AccountingStorageType The accounting storage mechanism type. Acceptable values at present include “accounting_storage/none” and “accounting_storage/slurmdbd”. The “accounting_storage/slurmdbd” value indicates that accounting records will be written to the Slurm DBD, which manages an underlying MySQL database. See “man slurmdbd” for more information. The default value is “accounting_storage/none” and indicates that account records are not maintained. Also see DefaultStorageType.

In order to enable all nodes to query the accounting database with make sure that the following configuration is correct:

AccountingStorageHost The name of the machine hosting the accounting storage database. Only used with systems using SlurmDBD, ignored otherwise.

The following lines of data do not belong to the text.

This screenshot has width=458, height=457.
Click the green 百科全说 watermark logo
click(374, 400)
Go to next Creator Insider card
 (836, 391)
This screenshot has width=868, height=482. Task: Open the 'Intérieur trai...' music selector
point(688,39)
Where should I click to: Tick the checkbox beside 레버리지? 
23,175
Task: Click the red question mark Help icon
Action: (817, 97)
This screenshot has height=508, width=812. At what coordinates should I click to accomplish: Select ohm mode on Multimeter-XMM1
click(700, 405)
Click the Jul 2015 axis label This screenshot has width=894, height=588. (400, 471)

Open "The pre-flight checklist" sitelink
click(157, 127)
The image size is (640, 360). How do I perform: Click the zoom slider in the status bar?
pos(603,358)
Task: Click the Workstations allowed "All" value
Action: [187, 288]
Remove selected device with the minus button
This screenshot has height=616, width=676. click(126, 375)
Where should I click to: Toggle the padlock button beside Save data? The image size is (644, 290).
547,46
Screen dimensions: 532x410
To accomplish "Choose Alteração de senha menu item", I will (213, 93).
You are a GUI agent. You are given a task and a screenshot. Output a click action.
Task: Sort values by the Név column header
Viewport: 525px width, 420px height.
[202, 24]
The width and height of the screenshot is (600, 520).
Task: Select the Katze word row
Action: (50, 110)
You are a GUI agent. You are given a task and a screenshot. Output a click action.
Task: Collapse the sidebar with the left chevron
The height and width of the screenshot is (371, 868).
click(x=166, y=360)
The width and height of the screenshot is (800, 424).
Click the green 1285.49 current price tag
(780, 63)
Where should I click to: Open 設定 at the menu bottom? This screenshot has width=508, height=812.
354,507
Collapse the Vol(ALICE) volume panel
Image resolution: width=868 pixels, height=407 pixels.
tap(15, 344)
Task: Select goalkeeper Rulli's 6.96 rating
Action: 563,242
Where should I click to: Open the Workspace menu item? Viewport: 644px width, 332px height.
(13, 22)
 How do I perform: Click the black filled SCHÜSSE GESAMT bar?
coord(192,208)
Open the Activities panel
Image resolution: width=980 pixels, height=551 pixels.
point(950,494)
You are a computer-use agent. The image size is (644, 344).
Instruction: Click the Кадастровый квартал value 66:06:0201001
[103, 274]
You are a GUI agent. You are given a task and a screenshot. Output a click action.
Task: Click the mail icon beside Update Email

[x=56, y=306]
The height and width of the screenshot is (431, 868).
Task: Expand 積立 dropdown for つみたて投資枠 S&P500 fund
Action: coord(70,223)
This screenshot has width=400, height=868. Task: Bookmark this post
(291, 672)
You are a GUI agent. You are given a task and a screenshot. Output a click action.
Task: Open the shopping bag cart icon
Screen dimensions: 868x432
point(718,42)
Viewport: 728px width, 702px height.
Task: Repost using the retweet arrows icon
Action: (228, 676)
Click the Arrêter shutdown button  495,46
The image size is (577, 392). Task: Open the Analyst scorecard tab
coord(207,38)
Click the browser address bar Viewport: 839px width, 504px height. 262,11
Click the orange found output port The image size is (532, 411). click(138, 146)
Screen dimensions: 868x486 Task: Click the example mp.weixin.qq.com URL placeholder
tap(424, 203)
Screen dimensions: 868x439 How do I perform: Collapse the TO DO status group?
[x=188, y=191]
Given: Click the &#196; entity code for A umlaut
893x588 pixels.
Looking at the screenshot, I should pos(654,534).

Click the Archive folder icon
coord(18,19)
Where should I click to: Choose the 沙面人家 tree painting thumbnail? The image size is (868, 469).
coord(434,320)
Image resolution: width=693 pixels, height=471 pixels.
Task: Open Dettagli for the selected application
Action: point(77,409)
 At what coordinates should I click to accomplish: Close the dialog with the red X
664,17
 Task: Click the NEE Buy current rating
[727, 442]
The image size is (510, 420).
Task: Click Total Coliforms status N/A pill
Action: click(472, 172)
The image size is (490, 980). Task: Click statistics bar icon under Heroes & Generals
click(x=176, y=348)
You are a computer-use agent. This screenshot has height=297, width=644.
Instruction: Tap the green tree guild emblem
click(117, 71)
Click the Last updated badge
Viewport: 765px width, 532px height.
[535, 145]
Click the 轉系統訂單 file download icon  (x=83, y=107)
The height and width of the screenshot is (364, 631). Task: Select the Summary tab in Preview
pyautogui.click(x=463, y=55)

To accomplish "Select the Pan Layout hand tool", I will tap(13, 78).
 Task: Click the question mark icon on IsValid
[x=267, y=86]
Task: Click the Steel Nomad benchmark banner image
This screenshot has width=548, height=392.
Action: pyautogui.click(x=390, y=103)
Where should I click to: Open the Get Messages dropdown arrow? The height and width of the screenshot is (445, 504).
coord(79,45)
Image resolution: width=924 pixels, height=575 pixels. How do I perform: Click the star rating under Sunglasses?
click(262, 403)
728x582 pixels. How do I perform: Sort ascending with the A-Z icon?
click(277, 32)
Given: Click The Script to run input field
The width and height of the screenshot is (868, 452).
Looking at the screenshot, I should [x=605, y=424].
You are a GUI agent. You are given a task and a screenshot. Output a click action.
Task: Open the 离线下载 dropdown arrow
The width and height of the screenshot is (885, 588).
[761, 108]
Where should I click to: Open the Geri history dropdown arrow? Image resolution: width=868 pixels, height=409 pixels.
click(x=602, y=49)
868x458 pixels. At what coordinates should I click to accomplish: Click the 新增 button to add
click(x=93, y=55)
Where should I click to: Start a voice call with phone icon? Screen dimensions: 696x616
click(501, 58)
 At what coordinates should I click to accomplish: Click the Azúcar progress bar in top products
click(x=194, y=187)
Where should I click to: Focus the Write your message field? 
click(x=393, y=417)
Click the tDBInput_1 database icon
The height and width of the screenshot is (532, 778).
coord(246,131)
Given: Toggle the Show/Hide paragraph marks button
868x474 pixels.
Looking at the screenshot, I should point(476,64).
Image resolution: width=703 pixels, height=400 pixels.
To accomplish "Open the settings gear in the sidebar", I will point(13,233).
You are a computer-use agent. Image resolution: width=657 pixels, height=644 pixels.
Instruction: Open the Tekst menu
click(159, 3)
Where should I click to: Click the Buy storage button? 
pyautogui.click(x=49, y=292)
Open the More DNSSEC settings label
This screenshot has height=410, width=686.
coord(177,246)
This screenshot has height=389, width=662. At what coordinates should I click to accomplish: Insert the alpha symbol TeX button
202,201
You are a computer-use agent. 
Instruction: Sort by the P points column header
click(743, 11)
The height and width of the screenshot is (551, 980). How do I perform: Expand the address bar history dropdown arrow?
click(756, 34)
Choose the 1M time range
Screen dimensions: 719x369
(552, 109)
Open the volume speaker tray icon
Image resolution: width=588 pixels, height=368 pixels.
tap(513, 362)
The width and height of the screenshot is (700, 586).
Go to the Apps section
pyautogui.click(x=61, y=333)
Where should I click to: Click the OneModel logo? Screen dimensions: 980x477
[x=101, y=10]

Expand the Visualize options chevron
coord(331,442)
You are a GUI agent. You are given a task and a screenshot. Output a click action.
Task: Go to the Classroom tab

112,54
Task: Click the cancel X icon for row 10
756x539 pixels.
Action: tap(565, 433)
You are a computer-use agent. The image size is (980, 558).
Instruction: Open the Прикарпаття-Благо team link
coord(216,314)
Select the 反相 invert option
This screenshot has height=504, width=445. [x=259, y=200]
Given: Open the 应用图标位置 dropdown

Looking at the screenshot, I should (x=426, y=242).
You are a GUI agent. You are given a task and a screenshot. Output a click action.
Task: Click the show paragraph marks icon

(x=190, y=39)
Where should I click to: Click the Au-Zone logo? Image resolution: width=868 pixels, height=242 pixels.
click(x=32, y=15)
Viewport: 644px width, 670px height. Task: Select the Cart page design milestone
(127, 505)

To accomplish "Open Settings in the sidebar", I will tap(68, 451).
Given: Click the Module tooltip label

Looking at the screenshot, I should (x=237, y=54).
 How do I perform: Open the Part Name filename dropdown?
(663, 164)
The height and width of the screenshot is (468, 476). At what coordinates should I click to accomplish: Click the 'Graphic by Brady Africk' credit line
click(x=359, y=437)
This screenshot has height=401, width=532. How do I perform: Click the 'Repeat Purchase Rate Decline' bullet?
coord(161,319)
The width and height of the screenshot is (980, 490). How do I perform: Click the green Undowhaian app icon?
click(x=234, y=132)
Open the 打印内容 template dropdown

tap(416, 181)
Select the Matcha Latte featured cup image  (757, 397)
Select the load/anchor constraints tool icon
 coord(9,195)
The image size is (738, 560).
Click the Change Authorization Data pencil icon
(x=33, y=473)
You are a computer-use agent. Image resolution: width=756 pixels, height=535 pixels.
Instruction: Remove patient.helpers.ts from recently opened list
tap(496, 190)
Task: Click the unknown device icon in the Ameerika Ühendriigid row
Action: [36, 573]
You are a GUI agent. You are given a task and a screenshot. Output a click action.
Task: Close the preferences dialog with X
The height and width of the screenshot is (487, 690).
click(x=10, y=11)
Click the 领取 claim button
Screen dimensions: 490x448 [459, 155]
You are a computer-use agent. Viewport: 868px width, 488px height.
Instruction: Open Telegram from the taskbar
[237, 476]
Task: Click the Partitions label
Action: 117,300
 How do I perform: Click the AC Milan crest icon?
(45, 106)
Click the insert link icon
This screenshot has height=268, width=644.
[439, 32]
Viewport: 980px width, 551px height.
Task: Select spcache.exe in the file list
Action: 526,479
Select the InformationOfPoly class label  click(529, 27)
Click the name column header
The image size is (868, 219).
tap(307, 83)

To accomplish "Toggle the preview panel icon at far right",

Note the configuration above referese to the node hosting the Slurm database daemon not the back-end database. An error similar to the following text is emitted by sacct if the connection the can not be established:

sacct: error: slurm_persist_conn_open_without_init: failed to open persistent connection to host:localhost:6819: Connection refused
sacct: error: Sending PersistInit msg: Connection refused
sacct: error: Problem talking to the database: Connection refused

Changes to this configuration require scontrol reconfigure to be propagated:

# check the configuration with...
>>> scontrol show config | grep AccountingStorage.*Host
AccountingStorageBackupHost = (null)
AccountingStorageHost   = lxbk0263
AccountingStorageExternalHost = (null)

Purge

The database can grow very large with time…

…depends on the job throughput
…truncating the tables helps performance
…typically no need to access very old job metadata

Remove old data from the accounting database

# data retention
#
PurgeEventAfter=1month
PurgeJobAfter=12month
PurgeResvAfter=1month
PurgeStepAfter=1month
PurgeSuspendAfter=1month
PurgeTXNAfter=12month
PurgeUsageAfter=24month

Sites requiring access to historic account data…

…separated from the archive options described in the next section
…may host a dedicated isolated instance of slurmdbd
…runs a copy or part of a copy of the production database
…provides quick access to query historical information

`slurmrestd`

Service slurmrestd that translate JSON/YAML over HTTP requests into Slurm RPC requests…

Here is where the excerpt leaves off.